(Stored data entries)
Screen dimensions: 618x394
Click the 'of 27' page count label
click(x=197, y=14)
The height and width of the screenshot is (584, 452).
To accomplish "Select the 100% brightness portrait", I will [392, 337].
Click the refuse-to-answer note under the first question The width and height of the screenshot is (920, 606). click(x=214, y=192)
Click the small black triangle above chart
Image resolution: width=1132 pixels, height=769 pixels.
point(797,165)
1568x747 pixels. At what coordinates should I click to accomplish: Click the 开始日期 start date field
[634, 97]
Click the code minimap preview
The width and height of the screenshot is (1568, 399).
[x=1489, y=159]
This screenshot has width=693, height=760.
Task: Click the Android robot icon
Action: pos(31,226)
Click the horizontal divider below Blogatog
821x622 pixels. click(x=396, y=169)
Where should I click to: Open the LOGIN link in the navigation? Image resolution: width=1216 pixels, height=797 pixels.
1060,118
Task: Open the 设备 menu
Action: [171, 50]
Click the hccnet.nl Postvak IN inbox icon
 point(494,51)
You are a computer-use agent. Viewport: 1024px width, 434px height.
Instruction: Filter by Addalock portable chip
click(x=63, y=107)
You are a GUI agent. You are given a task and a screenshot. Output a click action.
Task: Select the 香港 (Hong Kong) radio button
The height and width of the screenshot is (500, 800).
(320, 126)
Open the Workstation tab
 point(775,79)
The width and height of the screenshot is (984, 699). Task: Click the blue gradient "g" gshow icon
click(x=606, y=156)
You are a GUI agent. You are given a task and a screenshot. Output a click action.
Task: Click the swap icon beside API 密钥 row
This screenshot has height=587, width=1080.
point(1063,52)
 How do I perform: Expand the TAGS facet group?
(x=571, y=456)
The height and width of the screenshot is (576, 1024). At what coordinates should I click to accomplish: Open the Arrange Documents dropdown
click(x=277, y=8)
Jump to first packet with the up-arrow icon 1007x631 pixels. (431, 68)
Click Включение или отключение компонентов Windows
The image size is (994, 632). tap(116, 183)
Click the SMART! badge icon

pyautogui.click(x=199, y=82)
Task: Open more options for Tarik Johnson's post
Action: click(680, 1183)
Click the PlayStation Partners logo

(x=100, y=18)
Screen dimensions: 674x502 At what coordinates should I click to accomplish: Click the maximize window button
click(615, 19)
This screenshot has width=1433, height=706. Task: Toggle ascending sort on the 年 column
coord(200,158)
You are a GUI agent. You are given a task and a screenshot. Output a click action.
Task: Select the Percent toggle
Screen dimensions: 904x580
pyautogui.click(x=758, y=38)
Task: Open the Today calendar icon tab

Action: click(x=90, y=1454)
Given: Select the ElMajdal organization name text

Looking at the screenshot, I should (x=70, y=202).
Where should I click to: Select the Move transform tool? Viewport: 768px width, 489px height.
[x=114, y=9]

* **What the task asks**
The records above should be copied out again in full, exactly as they appear.

* **Written reply**
Screen dimensions: 618x394
Click the 'of 27' page count label
click(x=197, y=14)
The height and width of the screenshot is (584, 452).
To accomplish "Select the 100% brightness portrait", I will [392, 337].
Click the refuse-to-answer note under the first question The width and height of the screenshot is (920, 606). click(x=214, y=192)
Click the small black triangle above chart
Image resolution: width=1132 pixels, height=769 pixels.
point(797,165)
1568x747 pixels. At what coordinates should I click to accomplish: Click the 开始日期 start date field
[634, 97]
Click the code minimap preview
The width and height of the screenshot is (1568, 399).
[x=1489, y=159]
This screenshot has width=693, height=760.
Task: Click the Android robot icon
Action: pos(31,226)
Click the horizontal divider below Blogatog
821x622 pixels. click(x=396, y=169)
Where should I click to: Open the LOGIN link in the navigation? Image resolution: width=1216 pixels, height=797 pixels.
1060,118
Task: Open the 设备 menu
Action: [171, 50]
Click the hccnet.nl Postvak IN inbox icon
 point(494,51)
You are a computer-use agent. Viewport: 1024px width, 434px height.
Instruction: Filter by Addalock portable chip
click(x=63, y=107)
You are a GUI agent. You are given a task and a screenshot. Output a click action.
Task: Select the 香港 (Hong Kong) radio button
The height and width of the screenshot is (500, 800).
(320, 126)
Open the Workstation tab
 point(775,79)
The width and height of the screenshot is (984, 699). Task: Click the blue gradient "g" gshow icon
click(x=606, y=156)
You are a GUI agent. You are given a task and a screenshot. Output a click action.
Task: Click the swap icon beside API 密钥 row
This screenshot has height=587, width=1080.
point(1063,52)
 How do I perform: Expand the TAGS facet group?
(x=571, y=456)
The height and width of the screenshot is (576, 1024). At what coordinates should I click to accomplish: Open the Arrange Documents dropdown
click(x=277, y=8)
Jump to first packet with the up-arrow icon 1007x631 pixels. (431, 68)
Click Включение или отключение компонентов Windows
The image size is (994, 632). tap(116, 183)
Click the SMART! badge icon

pyautogui.click(x=199, y=82)
Task: Open more options for Tarik Johnson's post
Action: click(680, 1183)
Click the PlayStation Partners logo

(x=100, y=18)
Screen dimensions: 674x502 At what coordinates should I click to accomplish: Click the maximize window button
click(615, 19)
This screenshot has width=1433, height=706. Task: Toggle ascending sort on the 年 column
coord(200,158)
You are a GUI agent. You are given a task and a screenshot. Output a click action.
Task: Select the Percent toggle
Screen dimensions: 904x580
pyautogui.click(x=758, y=38)
Task: Open the Today calendar icon tab

Action: click(x=90, y=1454)
Given: Select the ElMajdal organization name text

Looking at the screenshot, I should (x=70, y=202).
Where should I click to: Select the Move transform tool? Viewport: 768px width, 489px height.
[x=114, y=9]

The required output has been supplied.